Tuesday, February 17, 2009

Armageddon Jones

We've kept off the financial crisis for a while, not least because it's too depressing. But another good reason is that, since no one seems really to know what is going on – still less what to do about it – we saw no great reason to add our ha'porth of ignorance to the pot.

Fully paid-up member of the sky-is-falling-in-brigade is, of course, Ambrose Evans-Pritchard, whose columns would have us permanently hiding our heads under the pillows.

Unfortunately, Ambrose is right enough times – albeit on a longer time-scale than he usually predicts – for it to be easier to mock than take him seriously. That way, at least, you don't see the bus that hits you and you can be happy right up to the time of your oblivion. That, I suspect, is the way most people feel about the gathering crisis. And hey! It might never happen!

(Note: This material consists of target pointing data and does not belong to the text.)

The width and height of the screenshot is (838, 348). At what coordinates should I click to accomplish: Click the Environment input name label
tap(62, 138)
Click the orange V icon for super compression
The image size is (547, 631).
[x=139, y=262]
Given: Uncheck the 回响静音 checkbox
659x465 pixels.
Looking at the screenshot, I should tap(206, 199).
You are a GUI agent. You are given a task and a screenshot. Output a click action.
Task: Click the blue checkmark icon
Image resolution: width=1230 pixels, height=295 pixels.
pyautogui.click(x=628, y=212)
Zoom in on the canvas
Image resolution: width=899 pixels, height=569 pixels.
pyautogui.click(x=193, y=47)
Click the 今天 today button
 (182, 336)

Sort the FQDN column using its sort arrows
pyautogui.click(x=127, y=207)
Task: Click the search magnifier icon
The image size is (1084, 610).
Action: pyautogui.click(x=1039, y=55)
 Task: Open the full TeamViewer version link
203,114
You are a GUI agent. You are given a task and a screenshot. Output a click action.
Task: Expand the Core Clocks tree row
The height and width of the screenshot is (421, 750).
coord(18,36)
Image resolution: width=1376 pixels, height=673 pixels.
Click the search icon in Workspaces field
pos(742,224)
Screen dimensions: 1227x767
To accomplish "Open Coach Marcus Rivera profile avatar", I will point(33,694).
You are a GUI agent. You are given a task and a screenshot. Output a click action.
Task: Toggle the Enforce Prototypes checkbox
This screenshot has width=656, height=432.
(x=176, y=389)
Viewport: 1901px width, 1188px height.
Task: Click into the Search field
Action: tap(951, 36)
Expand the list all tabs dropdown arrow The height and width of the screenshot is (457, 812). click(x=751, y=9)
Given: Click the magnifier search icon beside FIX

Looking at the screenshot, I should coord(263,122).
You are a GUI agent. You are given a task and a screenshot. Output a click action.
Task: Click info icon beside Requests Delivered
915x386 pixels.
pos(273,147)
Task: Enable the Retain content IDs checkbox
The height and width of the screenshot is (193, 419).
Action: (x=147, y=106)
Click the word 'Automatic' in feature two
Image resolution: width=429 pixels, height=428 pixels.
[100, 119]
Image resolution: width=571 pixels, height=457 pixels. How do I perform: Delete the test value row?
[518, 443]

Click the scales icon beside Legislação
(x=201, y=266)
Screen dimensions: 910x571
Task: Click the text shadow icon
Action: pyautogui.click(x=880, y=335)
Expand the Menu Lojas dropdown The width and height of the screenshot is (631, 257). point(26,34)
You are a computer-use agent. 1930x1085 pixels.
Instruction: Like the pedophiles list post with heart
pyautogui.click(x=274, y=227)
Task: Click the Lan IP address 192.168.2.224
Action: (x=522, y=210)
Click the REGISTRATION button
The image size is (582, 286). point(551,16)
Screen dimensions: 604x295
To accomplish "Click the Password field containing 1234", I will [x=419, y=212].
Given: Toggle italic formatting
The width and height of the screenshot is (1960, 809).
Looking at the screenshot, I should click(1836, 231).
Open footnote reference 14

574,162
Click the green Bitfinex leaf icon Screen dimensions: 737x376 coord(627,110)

What has a horribly ominous ring to it though is Ambrose's latest piece which tells of Eastern European currencies crumbling as a wave of fears take over, buoyed by a mounting of debt crisis. Where have we heard that before?

Putting form on the fears, Ambrose tells us that Hungary's forint fell to an all-time low on Monday, and Poland's zloty slumped to the lowest in five years on plunging industrial output. Half of all loans to the private sector in Poland are in foreign currencies so borrowers face a severe debt shock after the 40 percent fall of the zloty against the euro since August.

Then we get Hans Redeker, currency chief strategist at BNP Paribas, observing: "We're nearing the level were things could get out of hand."

The problem here is that the main backer of Eastern European debt is Germany, so the debt crisis has the potential to undermine what is traditionally Europe's strongest economy. And, as we all know, 'cos we're all experts on this, when German economies go down the tubes, the whole of Europe suffers in very nasty ways.

The sheer scale of the crisis, as it unfolds, is blunting the senses. The European Bank for Reconstruction and Development is saying that East Europe may need as much as €400bn to help it refinance its loans and inject fresh capital into the banking system. That is such a huge amount of money that it is beyond imagining, yet it is chicken-feed compared with some of the figures being touted.

No doubt, someone will come up with yet another imaginative rescue package, that no one understands and no one believes will work, all to stave off what everybody believes inevitable, the collapse of the monetary system and with it the euro.

It is getting to the point where it is rather like an crowd in the street, watching the interminable drama of a potential suicide standing on a roof above, threatening to jump. After a while, the crowd loses patience and the chant goes up: "Jump! Jump! Get it over with!"

The trouble is that we are all on that roof, shackled together – one goes, we all go. Let's hope there is someone out there with a bloody big net. Ambrose seems to think we might need it.